The present contribution constitutes an extensive density functional theory (DFT) investigation of the nonlinear optical (NLO) properties of a large number of molecules belonging to the azobenzene and azothiophene families of photochromic compounds which can act as NLO switches. Toward the design of systems simultaneously presenting both large total nonlinear response values, βtot, and large contrast, βratio, between the cis and trans isomers, we have focused not only on the monomers but also on azobenzene dimers, the latter containing two N═N bonds along the molecular backbone.
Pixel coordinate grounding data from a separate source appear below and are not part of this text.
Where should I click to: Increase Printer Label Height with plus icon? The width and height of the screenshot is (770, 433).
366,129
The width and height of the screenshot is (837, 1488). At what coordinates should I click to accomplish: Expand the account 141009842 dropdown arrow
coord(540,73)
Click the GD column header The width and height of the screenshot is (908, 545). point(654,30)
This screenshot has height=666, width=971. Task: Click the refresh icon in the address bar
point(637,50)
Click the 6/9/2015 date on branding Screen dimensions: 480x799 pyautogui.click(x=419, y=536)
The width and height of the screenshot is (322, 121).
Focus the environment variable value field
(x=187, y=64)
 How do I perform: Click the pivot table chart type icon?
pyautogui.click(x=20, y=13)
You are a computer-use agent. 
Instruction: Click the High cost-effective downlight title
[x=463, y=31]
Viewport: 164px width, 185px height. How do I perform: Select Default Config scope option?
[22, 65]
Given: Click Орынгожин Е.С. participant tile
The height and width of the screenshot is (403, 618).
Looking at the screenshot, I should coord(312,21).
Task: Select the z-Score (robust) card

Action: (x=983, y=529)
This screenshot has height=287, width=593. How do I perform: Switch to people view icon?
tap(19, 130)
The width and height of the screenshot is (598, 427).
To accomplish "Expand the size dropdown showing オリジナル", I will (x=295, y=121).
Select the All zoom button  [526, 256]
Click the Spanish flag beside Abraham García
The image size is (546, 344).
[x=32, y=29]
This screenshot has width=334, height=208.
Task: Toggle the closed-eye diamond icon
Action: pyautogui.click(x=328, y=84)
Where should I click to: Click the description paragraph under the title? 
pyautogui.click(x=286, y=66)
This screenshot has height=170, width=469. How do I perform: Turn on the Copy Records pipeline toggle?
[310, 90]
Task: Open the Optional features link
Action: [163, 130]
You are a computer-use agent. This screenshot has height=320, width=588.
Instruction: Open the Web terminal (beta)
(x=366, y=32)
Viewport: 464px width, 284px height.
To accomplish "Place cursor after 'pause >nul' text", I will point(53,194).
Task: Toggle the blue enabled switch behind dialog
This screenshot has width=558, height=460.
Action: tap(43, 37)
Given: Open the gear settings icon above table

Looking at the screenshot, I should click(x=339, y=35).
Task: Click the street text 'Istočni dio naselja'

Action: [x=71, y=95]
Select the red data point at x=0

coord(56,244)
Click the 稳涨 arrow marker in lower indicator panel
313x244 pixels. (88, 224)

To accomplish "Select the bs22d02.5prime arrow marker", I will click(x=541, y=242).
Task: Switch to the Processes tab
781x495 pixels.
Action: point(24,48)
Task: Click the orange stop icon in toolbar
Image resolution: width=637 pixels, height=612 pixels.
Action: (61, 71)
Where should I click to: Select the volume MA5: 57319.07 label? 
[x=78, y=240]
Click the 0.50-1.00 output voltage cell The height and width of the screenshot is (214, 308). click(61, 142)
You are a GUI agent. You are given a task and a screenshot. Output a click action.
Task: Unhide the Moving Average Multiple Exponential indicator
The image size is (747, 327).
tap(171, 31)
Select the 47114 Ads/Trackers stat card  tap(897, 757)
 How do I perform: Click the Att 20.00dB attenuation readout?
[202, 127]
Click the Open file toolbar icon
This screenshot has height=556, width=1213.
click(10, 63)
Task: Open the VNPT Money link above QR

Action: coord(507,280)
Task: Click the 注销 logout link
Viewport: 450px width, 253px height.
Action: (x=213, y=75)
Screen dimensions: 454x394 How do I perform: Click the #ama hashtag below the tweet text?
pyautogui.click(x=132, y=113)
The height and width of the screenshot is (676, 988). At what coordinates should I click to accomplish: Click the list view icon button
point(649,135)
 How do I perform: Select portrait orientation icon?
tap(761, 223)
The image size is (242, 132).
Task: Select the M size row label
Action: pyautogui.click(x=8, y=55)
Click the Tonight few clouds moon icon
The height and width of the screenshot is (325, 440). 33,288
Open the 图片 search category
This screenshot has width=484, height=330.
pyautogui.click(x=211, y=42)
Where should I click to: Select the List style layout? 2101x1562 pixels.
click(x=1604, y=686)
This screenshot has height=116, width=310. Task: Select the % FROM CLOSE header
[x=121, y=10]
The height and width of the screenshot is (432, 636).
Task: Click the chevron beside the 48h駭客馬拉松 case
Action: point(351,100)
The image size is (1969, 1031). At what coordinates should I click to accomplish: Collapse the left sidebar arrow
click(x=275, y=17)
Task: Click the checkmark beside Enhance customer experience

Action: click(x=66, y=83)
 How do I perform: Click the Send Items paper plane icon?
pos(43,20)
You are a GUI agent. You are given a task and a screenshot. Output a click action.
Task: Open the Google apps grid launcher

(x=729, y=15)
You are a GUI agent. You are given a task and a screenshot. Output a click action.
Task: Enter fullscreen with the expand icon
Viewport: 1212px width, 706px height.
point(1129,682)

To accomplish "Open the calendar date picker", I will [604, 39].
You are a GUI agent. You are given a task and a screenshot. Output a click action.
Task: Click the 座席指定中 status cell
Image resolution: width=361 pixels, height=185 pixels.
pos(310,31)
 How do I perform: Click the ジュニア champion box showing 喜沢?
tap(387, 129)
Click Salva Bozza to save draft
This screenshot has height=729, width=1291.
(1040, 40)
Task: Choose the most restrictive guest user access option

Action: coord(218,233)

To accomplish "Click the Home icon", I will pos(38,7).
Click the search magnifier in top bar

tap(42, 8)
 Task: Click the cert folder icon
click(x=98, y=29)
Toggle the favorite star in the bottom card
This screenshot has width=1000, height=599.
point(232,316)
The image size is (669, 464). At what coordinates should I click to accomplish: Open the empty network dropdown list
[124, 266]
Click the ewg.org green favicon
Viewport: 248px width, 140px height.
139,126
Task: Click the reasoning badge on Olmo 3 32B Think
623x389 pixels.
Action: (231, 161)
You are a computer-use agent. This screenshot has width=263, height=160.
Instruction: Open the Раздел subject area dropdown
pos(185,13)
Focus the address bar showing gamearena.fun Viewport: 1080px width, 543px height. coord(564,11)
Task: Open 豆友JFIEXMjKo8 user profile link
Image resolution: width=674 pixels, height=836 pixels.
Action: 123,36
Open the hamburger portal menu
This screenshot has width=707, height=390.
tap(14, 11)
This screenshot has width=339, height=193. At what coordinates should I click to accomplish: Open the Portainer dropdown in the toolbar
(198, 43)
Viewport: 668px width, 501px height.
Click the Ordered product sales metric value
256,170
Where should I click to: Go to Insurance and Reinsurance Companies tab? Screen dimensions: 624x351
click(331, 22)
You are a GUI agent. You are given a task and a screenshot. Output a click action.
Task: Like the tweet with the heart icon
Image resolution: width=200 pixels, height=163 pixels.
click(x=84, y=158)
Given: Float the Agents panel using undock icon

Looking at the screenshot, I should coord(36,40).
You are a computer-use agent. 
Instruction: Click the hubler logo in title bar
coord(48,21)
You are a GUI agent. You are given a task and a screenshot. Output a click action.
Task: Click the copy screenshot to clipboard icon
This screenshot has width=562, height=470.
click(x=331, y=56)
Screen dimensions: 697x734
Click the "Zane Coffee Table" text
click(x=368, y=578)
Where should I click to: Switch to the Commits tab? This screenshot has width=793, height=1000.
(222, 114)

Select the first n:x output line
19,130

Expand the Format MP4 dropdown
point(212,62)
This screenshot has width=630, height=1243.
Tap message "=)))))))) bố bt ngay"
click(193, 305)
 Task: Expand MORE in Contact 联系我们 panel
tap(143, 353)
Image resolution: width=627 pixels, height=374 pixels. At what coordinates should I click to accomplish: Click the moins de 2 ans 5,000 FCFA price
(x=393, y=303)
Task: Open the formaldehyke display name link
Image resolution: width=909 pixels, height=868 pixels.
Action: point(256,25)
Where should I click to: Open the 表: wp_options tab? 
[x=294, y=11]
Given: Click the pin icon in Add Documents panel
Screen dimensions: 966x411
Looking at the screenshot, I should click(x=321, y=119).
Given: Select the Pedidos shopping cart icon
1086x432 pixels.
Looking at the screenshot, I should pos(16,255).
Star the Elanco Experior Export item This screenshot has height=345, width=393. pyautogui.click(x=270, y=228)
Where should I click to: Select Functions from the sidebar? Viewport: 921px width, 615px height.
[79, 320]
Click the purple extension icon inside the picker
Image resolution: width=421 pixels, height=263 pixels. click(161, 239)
After it was established that the inclusion of implicit solvation is not important in drawing qualitative conclusions on the NLO switching ability for the investigated systems, gas-phase calculations have shown that for the asymmetric push–pull azobenzene and azothiophene candidates, the combination of strong donating groups such as NPh2, N(Ph-OMe)2, and N(Ph-NMe2)2 with the dicyanoethene group CH═C(C≡N)2 as an acceptor delivers large βtrans (150–217 × 10–30 esu) and non-negligible βcis (18–55 × 10–30 esu) values as well as substantial contrast, βratio (3.9–8.7). For the investigated double azobenzenes, it is found that, with a careful choice of donor and acceptor groups, the contrast, βratio, can be significantly increased compared to that of the monomers while maintaining large β values that facilitate their detection with standard experimental techniques (e.g., electric-field-induced second-harmonic generation). Our results set the stage on which further theoretical and experimental studies can be based in the search for efficient and versatile NLO switches.